▶ _Action item_:
Reproduce the records without their pictures, keeping every word as it is.

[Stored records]
:::::
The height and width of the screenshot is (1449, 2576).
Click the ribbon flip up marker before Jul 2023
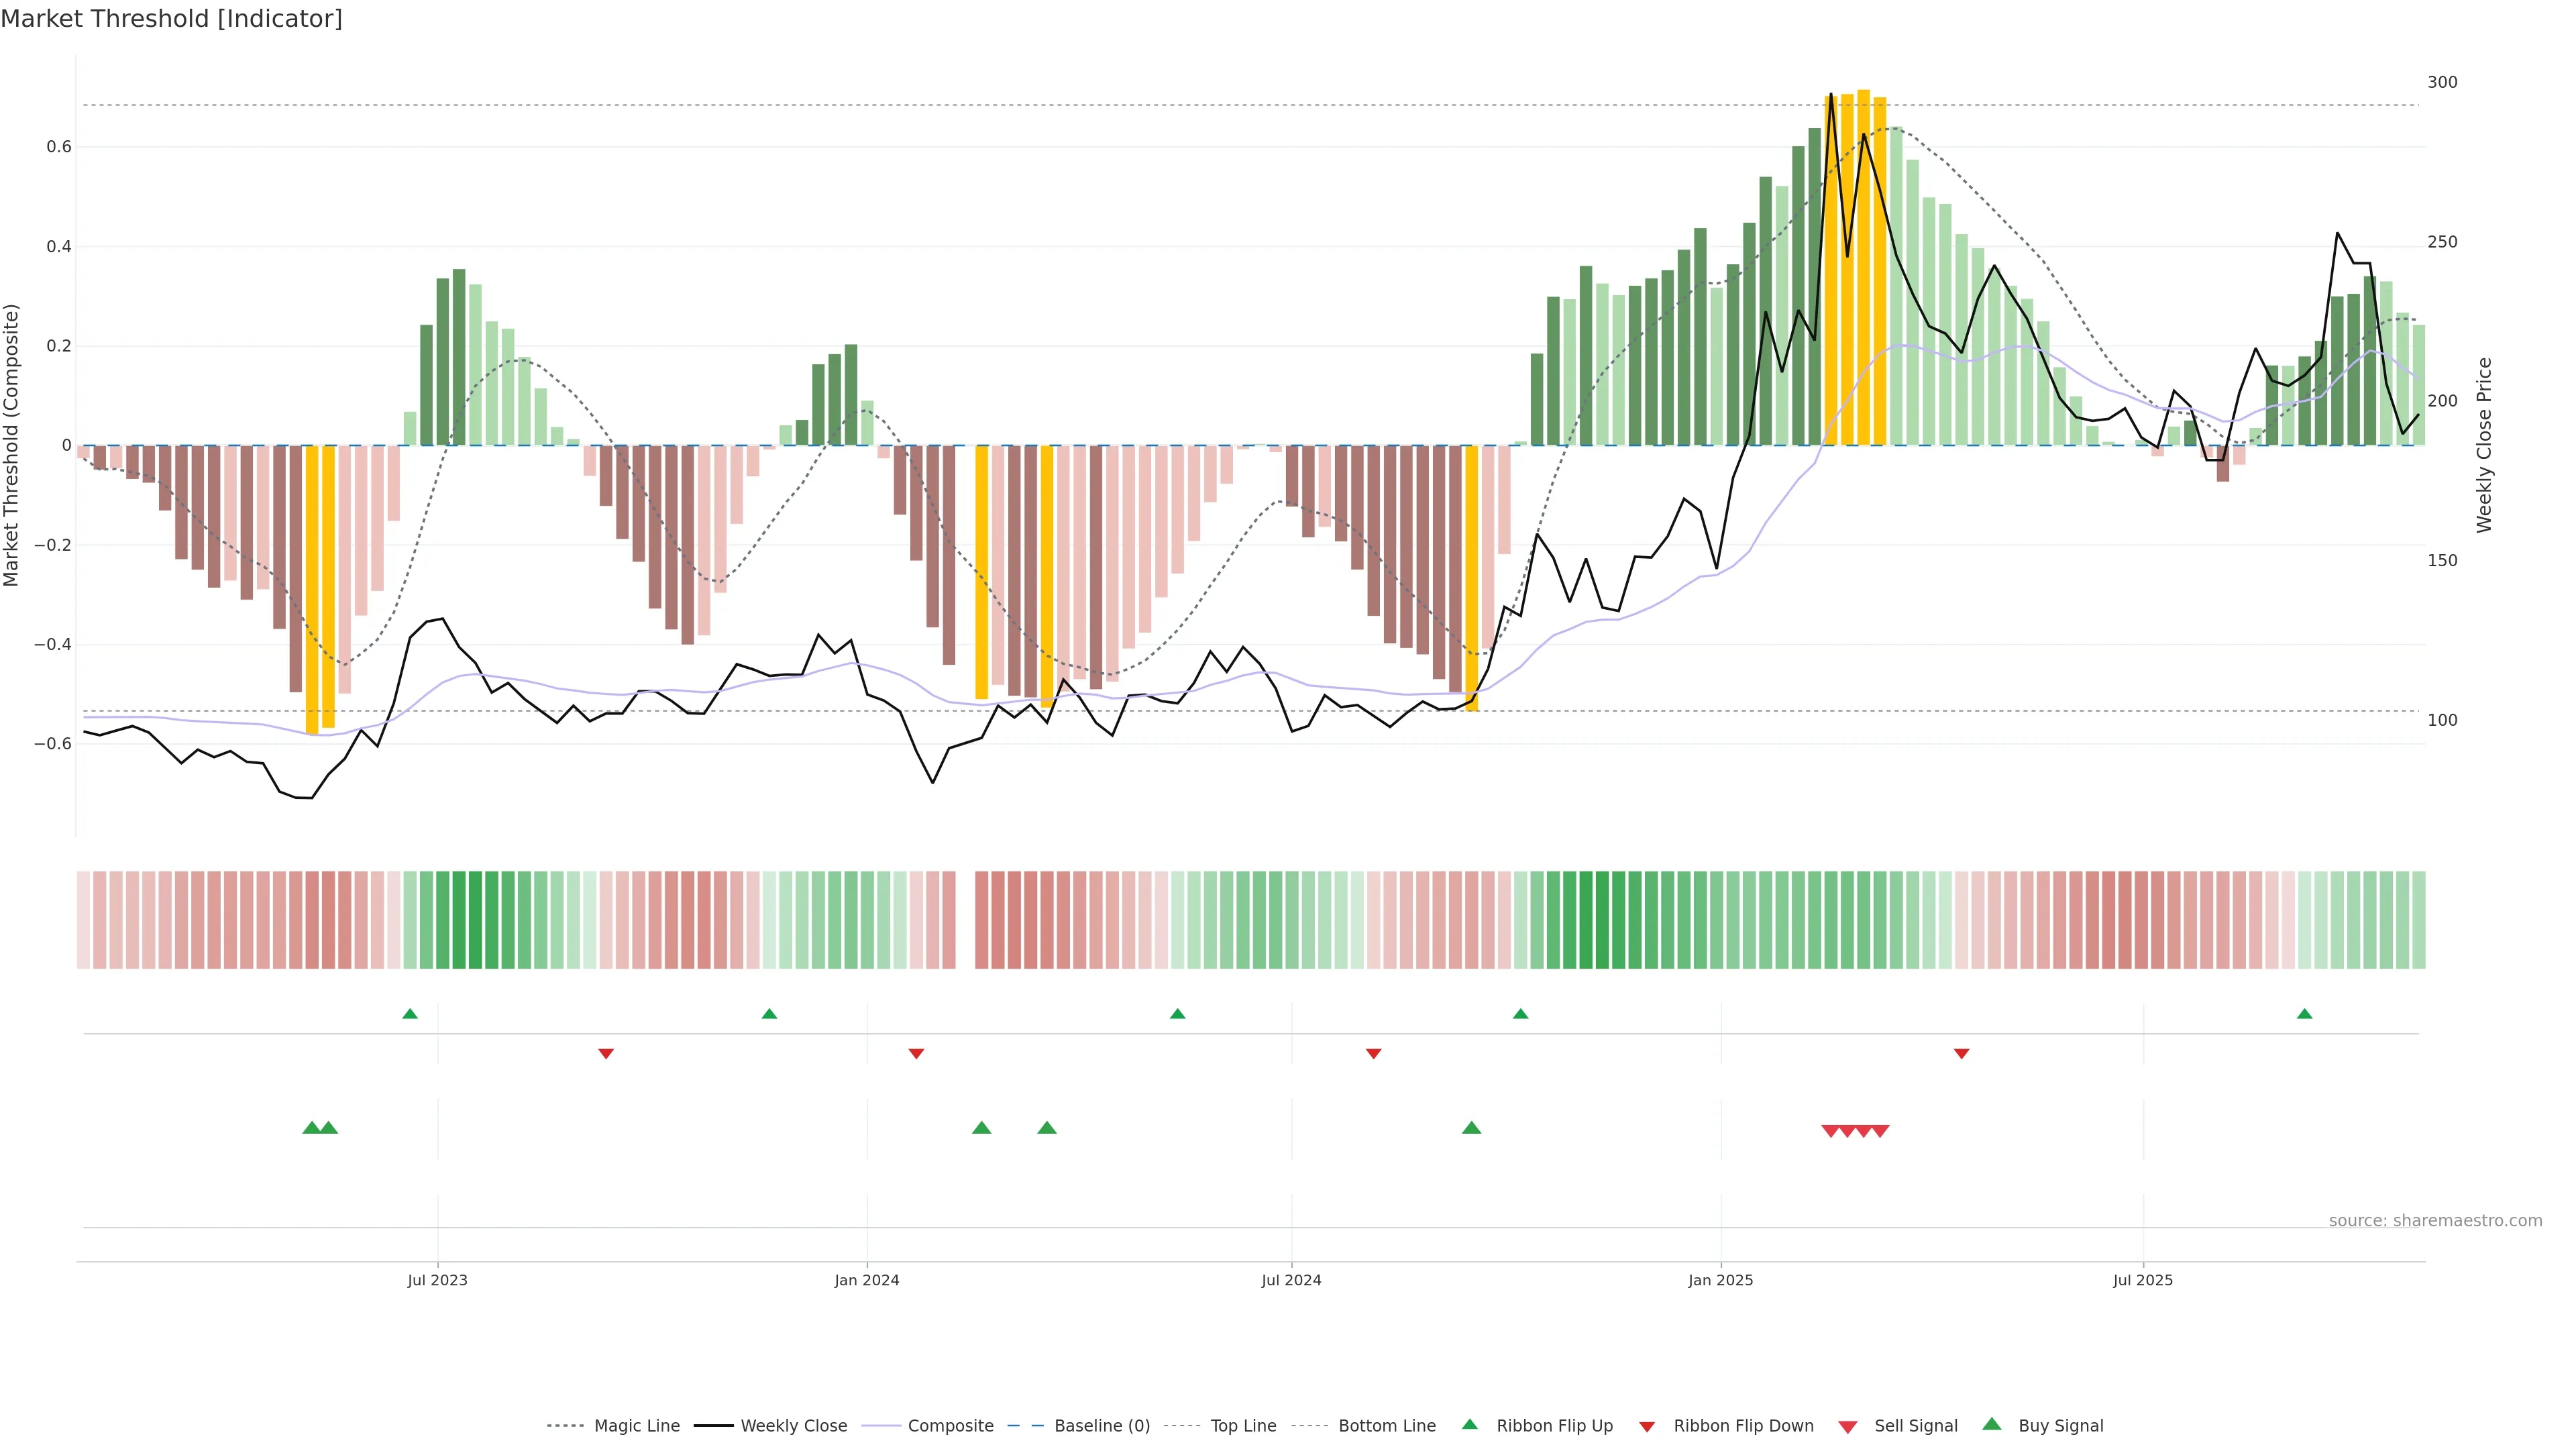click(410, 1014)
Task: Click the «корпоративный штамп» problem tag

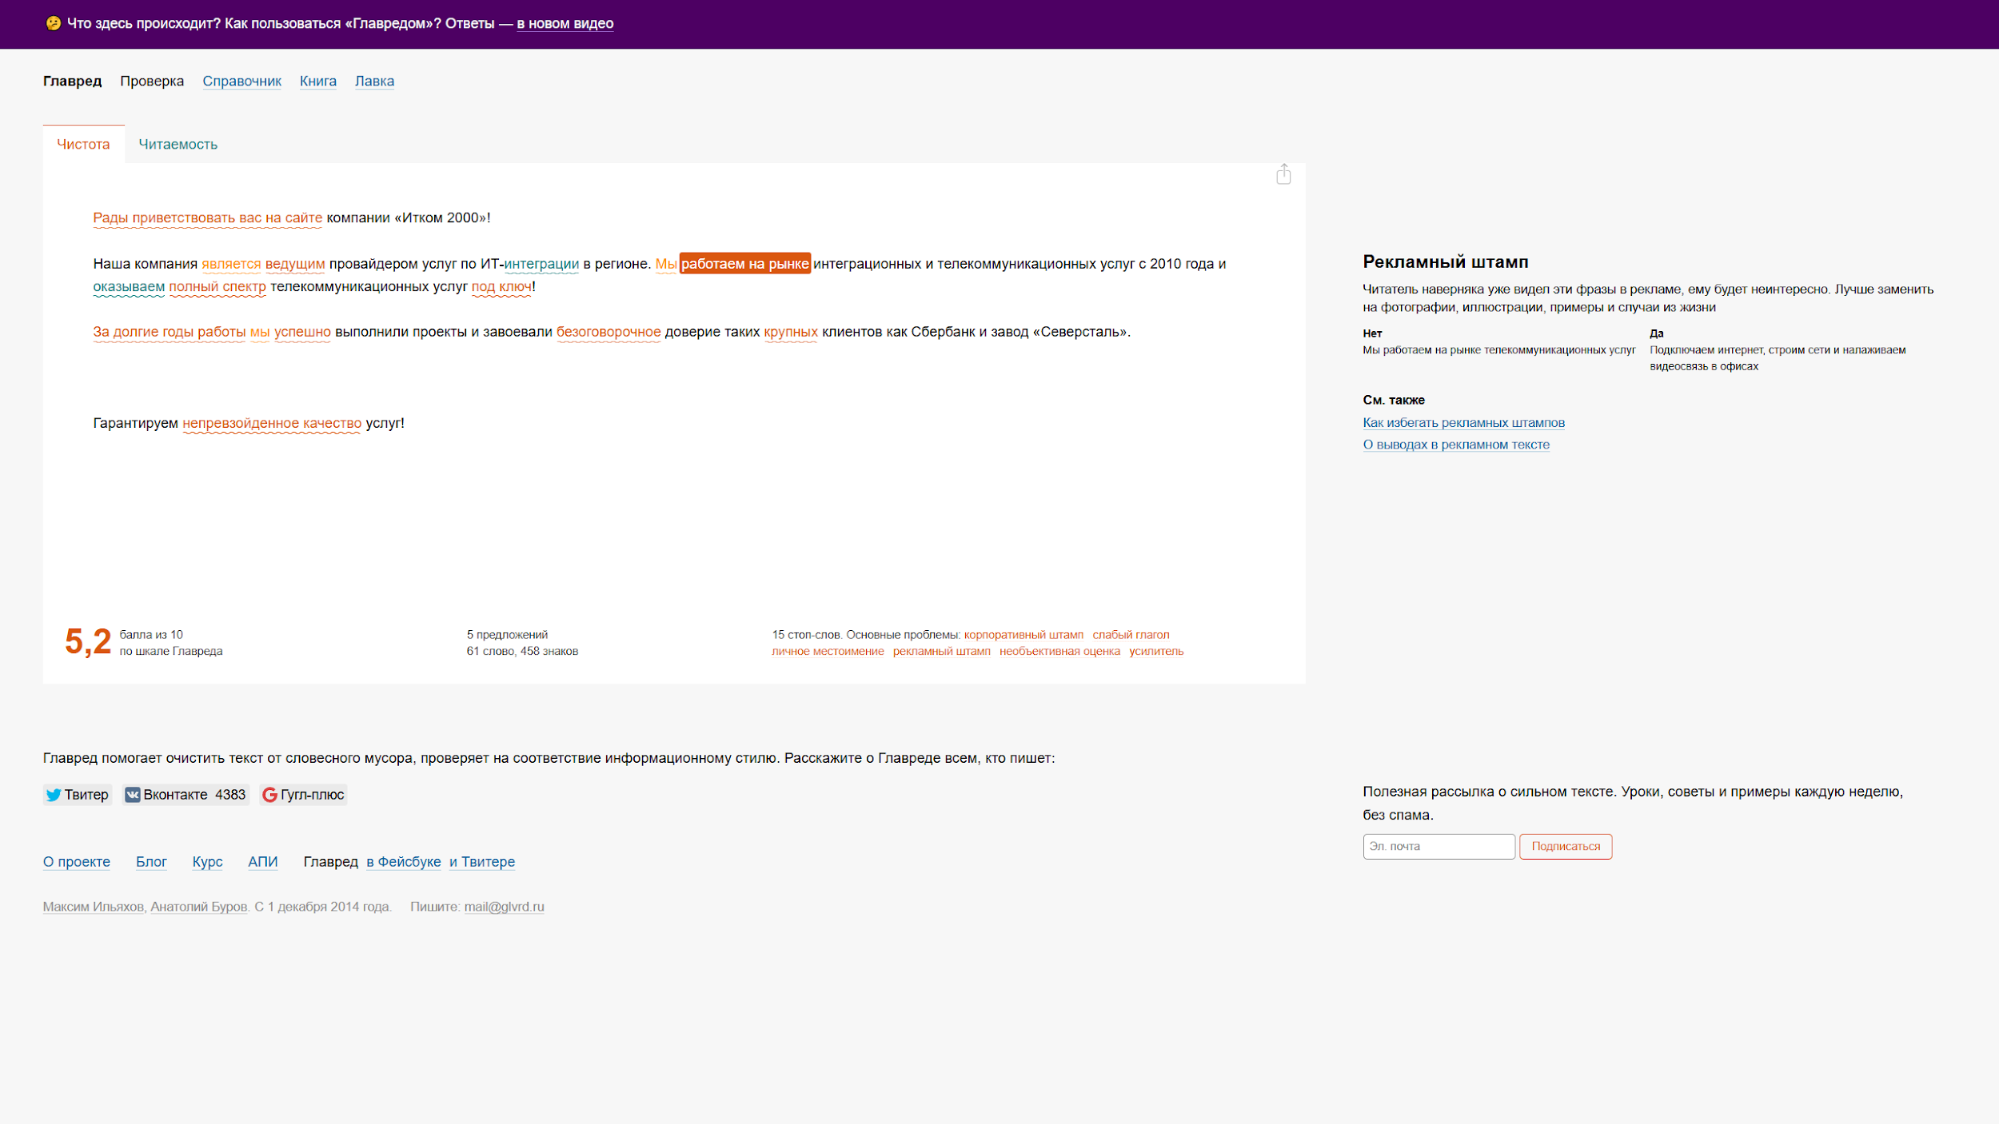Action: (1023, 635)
:::::
▶ _Written reply_:
The height and width of the screenshot is (1449, 2576).
Click the ribbon flip up marker before Jul 2023
click(410, 1014)
Task: Click the «корпоративный штамп» problem tag

Action: (1023, 635)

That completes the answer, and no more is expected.